The Rural Oklahoma Birth & Wellness Initiative does not work in isolation. Everything we do is built in partnership with families, doulas, healthcare providers, organizations, and community leaders who are already showing up for rural Oklahoma.
Together, we strengthen coordinated systems of care that connect what already exists, expand those supports, and intentionally fill gaps through community-based solutions, workforce development, and direct care.
We Build Connection
We connect families to the resources and supports already present in their communities while strengthening relationships between providers, organizations, and community-based care.
By reducing silos and improving coordination, families experience clearer pathways to support and greater continuity of care across pregnancy, birth, postpartum, and early parenting.
We Build Workforce
We build a sustainable, locally rooted perinatal workforce by training, mentoring, and contracting community-based doulas from the communities they serve.
Workforce development does not end with training.

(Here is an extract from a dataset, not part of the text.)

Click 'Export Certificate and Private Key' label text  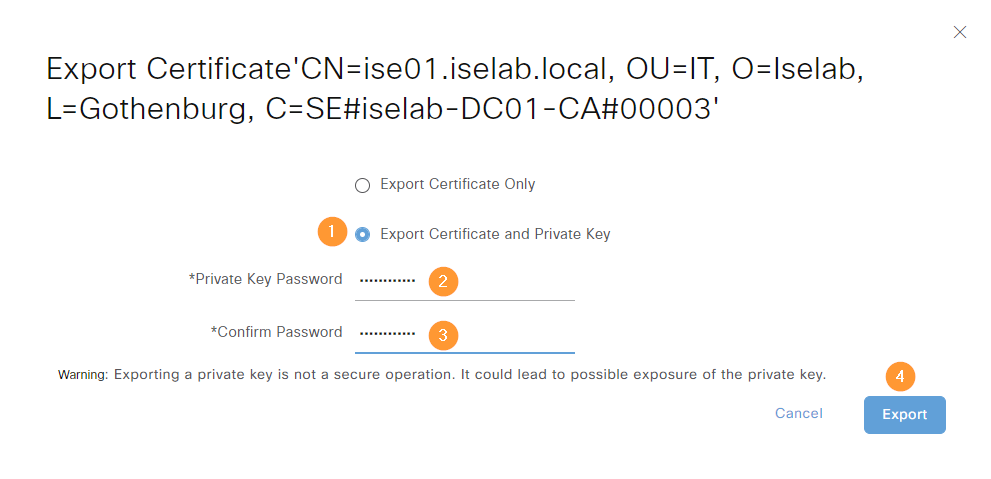[x=496, y=234]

It includes mentorship, leadership development, and ongoing support so doulas remain engaged, trusted, and integrated within local systems of care.
We Build Capacity
We partner with existing organizations, providers, and grassroots efforts to strengthen capacity rather than replace services.
Through collaboration, education, and shared planning, communities gain tools, knowledge, and leadership that remain in place long after individual programs or events conclude.
We Build Access
When gaps in care exist, we work with communities to help fill them through direct support, doula services, community education, and outreach.
From county-wide resource fairs to smaller satellite education events, we bring care, information, and tangible support directly to families who face barriers due to geography, transportation, or limited system access.
We Build Leadership
Leadership grows from within the communities we serve.
Many of our doulas and partners are also nurses, mental health professionals, nonprofit leaders, and community advocates. We support leadership development within our programs so those closest to the work continue shaping solutions, training others, and guiding systems change.
We Build Systems That Last
Together, we are building more than programs. We are building infrastructure.
By centering community voice, strengthening existing supports, developing workforce from within, and aligning systems around shared goals, we help create perinatal support networks that are resilient, responsive, and sustainable.
This work belongs to the community.
We are honored to build it together.